While at last night’s Seattle.rb meeting I asked Scott Laird why this might be happening. He said that Typo was probably trying to ping other sites but was taking too long.
So I updated my Apache vhost to set the idle timeout to 120 seconds and added a second process. Now MarsEdit can happily post my blog entries without error!
Thanks Scott!
IMAPCleanse
Eric Hodel | Wed, 29 Mar 2006 06:38:40 GMT
I am a lazy person. I don’t like to delete my mailing list mail. I don’t need any of them, there’s a copy of all the mailing list mails somewhere on the internet.
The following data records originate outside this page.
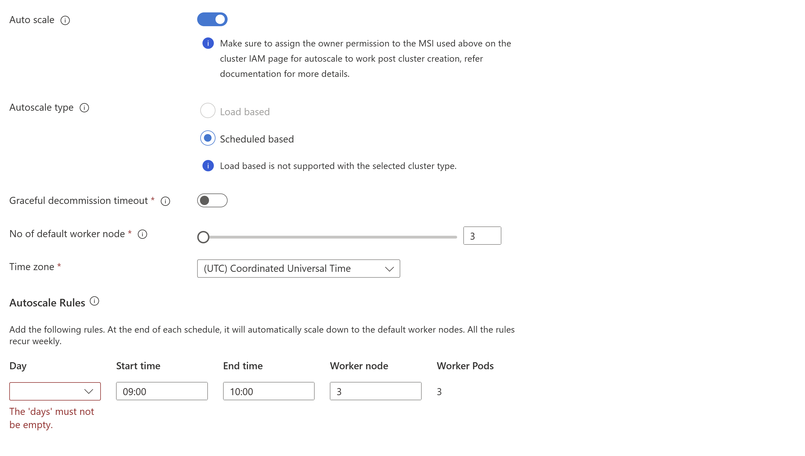Click the Start time input field
The width and height of the screenshot is (805, 456).
click(161, 391)
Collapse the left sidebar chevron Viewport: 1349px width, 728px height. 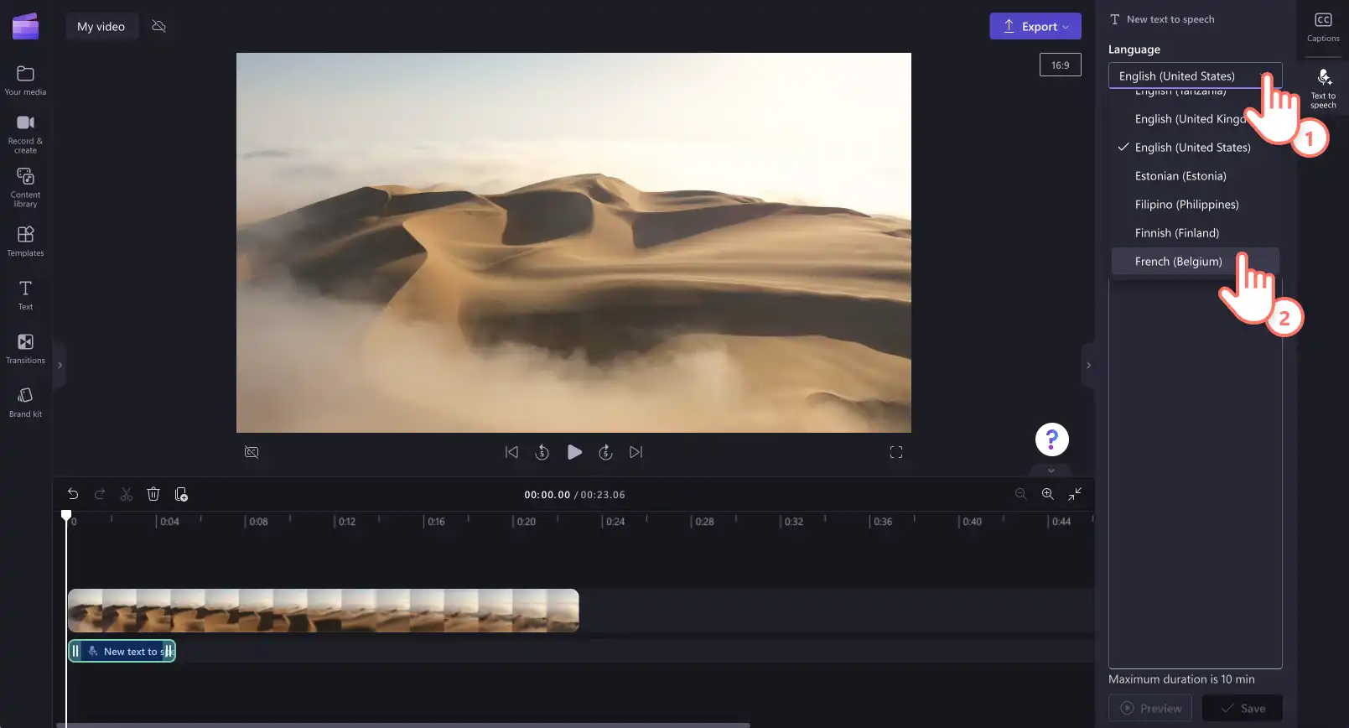pos(60,365)
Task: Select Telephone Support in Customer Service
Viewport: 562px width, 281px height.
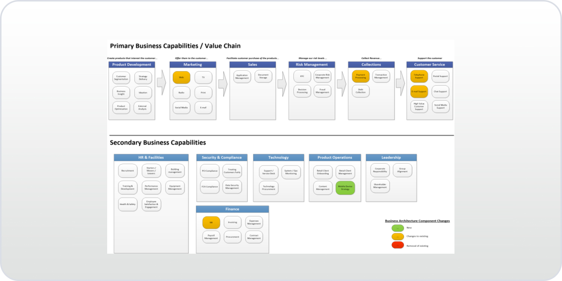Action: click(x=419, y=76)
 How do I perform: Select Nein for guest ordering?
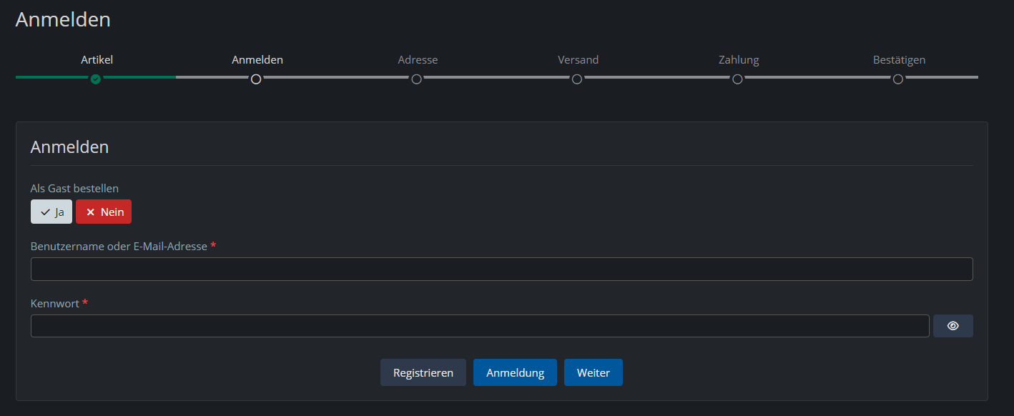[104, 212]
But since I’m lazy I never clean out my mailing list mail boxes.
So I used Net::IMAP and wrote IMAPCleanse to automatically clean out my mailing list mailboxes of messages older than a threshold that are read and not flagged. (So if I flag a message it’ll stay around forever.)
You can install IMAPCleanse as a gem:
$ sudo gem install IMAPCleanse
And read all about how to use it in the RDoc.
The only problem I had was that Net::IMAP didn’t support PLAIN authentication over SSL, so I added that. (I need to whip up some patches for Net::IMAP and fold it back in.)
Autotest is Better than Ever
Eric Hodel | Wed, 22 Mar 2006 21:27:35 GMT
Last night at Seattle.rb’s weekly hacking night I polished off several bugs and features for autotest in preparation for a release of ZenTest this week, possibly even today!
The most-interesting new feature (inspired by comments from Pat Eyler) is a mini continuous-integration mode I added. By running autotest -vcs=cvs, autotest will perform a cvs up every 5 minutes in the course of running its tests. Autotest also understands how to update svn and p4 repositories as well.
There is one open report related to testrb not being found when using the One-Click Ruby Installer. Not having a win32 machine, I can’t confirm whether the bug is ours, in the one-click installer, or a user configuration error.
Ruby Obfuscator update
Eric Hodel | Tue, 21 Mar 2006 08:06:00 GMT
Ryan writes about our accomplishments in our most recent Ruby obfuscator hacking session.
I must add that making blocks work will continue to be a pain the way we’ve implemented obfuscation. The interpreter gets to cheat because it has the AST lying around. We don’t so we’d either have to rebuild it (too fragile to consider) or build a chunk of AST that calls back to C (still fragile). We went with a simple to implement approach that isn’t as forgiving for users but won’t fail when you switch Ruby versions.